§ Questions to answer
a - In the review of the Nancy Astor biography, who is named as the biography's author?
b - Translate this sentence from the review of the Nancy Astor biography into Spanish: "He loved her all his life and supported her throughout her parliamentary career even to the detriment of his health, to which she was totally indifferent."
c - Write what comes next in the review of the Nancy Astor biography, starting after its final sentence.

§ Selected excerpt
= Beginning of Section =

"I'm the kind of woman I would run from." That was how Nancy Astor described herself and after reading this biography I have no hesitation in congratulating Lady Astor on her self knowledge. First woman in Parliament, worked tirelessly for her constituents, brave and selfless in her aid when Plymouth was so heavily bombed in the Second World War, all this and more but, oh my goodness me, despite all this to her credit my impression at the end of this book was, yes, I would run from meeting you. Didactic, rude, opinionated and an appalling bully, heavily prejudiced in many ways with no reason, and though Adrian Fort tries to see the best of her, in my case he has failed.
'Oh she could laugh at herself'
'Oh if answered back she would respect you'
'Oh she liked if you did not let her bully you' blah blah blah. Well sorry my Lady but I do not particularly care to be with somebody with whom you have to have a running battle before she would give you the time of day. She regularly reduced her daughters in law to tears, was not very nice to her children and her relationship with Bobby, her son by her first marriage, was intense and claustrophobic and caused as much anguish as love.
Nancy's first marriage more or less collapsed on the honeymoon when she discovered she was required to have sex with her husband. Came as a great shock to her and she had an antipathy to this all her life (mind you she managed to have five children with Waldorf Astor so one can assume she managed to overcome this occasionally), she rushed home to her father and though the marriage limped on for a year or two, mainly at the behest of the two families who, not unreasonably, felt that they should try a little longer than a week, it ended in divorce and Nancy came to England.
Here she was a social success and had two men in love with her and vying for her favours who she seemed to treat with a careless disregard for their feelings before finally marrying Waldorf Astor who was desperately in love with her. His letters to her are revealing as he knows that she does not have the same feelings for her and he often accuses her of being cruel and unkind. He loved her all his life and supported her throughout her parliamentary career even to the detriment of his health, to which she was totally indifferent.
"“When I married Nancy,” he said in 1944, the year she would retire from Parliament, “I hitched my wagon to a star … In 1919 when she got into the House I found I had hitched my wagon to a sort of V2 rocket.”
I suppose one should feel a sense of sisterhood to a woman who entered the sacred hallows of Parliament but I am afraid that though she may have been an admirable woman in many ways, in others she was prejudiced, hypocritical and unpleasant and try, as I might, I cannot warm to her.

= End of Section =

§ Supplied entries
= Beginning of Section =

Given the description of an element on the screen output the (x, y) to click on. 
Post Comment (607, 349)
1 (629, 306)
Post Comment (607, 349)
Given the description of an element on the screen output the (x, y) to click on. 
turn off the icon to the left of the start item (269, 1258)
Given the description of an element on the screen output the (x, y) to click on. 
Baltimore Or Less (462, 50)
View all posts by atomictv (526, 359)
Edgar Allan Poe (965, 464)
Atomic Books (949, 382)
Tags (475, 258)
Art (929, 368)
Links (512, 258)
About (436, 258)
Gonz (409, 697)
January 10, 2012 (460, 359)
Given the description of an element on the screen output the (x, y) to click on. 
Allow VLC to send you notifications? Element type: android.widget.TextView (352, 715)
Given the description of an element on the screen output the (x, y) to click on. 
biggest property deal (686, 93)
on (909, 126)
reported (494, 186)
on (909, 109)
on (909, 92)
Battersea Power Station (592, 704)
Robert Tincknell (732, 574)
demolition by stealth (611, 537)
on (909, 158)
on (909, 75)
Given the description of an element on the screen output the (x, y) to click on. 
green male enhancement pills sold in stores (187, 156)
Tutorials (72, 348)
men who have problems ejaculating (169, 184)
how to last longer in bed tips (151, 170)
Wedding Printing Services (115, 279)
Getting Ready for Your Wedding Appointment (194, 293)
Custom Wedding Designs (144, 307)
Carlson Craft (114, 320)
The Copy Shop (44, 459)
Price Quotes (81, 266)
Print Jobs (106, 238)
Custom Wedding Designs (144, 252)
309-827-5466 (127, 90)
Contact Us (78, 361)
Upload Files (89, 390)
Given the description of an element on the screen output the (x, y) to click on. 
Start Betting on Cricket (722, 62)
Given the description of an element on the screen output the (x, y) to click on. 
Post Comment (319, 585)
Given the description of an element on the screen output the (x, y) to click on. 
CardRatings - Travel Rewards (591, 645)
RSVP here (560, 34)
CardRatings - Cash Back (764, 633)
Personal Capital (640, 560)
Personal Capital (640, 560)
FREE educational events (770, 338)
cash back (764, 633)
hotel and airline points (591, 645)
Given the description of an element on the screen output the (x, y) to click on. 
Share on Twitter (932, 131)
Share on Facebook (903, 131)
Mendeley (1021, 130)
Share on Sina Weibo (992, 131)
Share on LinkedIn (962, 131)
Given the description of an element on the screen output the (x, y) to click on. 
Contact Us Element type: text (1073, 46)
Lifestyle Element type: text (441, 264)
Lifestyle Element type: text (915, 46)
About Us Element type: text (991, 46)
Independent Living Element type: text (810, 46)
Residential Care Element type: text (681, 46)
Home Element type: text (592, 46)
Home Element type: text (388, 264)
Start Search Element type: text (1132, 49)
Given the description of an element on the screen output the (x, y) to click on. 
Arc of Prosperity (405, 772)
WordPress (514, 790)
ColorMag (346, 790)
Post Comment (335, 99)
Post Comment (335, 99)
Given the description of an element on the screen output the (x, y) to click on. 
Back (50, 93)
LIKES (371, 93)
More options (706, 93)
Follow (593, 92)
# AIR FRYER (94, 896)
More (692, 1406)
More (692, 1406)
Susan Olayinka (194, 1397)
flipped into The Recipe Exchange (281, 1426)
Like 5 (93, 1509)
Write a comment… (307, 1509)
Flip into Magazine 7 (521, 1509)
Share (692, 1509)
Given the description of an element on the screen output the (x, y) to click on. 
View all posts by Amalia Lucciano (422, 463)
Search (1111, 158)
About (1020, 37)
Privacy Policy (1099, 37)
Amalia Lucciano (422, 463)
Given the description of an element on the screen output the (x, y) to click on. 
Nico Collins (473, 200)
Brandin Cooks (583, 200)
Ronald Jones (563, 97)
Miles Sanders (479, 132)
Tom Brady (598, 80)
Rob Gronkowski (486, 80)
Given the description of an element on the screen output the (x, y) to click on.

= End of Section =

§ Answers by task
a - Adrian Fort

b - La amó toda su vida y la apoyó a lo largo de toda su carrera parlamentaria, incluso en detrimento de su salud, algo que a ella le resultaba totalmente indiferente.

c -
This is an excellent book published a few years ago and Nancy should be grateful she had such a clear sighted and generous biographer to write about her.
I followed up after finishing this book by reading My life in Service by Rosina Harrison who was Lady Astor's maid and companion for forty years. The book is very gossipy and of course a lot of it will have been embroidered and mellowed with nostalgia, but still it is unavoidably a portrait of a woman who was a pain in the neck for her servants, treating them with severity or kindness, paying for them to travel with her around the world, but refusing to raise their salaries and incredibly demanding. Seems Rosa was about the only person who could really tell her what she thought of her and early on in her career with Nancy she realised that she was going to have to give as good as she got else her life would be a misery.
Many viewers and fans of Downton Abby have made the comment that the life below stairs was sanitised and that real life service was a miserable existence but reading Rosa's book and comments from the other servants who worked for the Astors, they regarded themselves as 'family' were intensely loyal and brooked no criticism of their employers from anybody else. There was a feeling of 'we are all in this together' and this came across very strongly in this rather charming book.
I was most intrigued to find out that the butler at Cliveden, Lee, a prince among butlers it seems, was the basis for the butler in Ishiguri's Remains of the Day. And of course, the meeting of the great and the good who sought to avoid the Second World War, which appeared in that film, not in a good light, was based on the so called Cliveden Set which came in for a lot of criticism at the time and accusations of treason.
Two completely different books but both equally fascinating.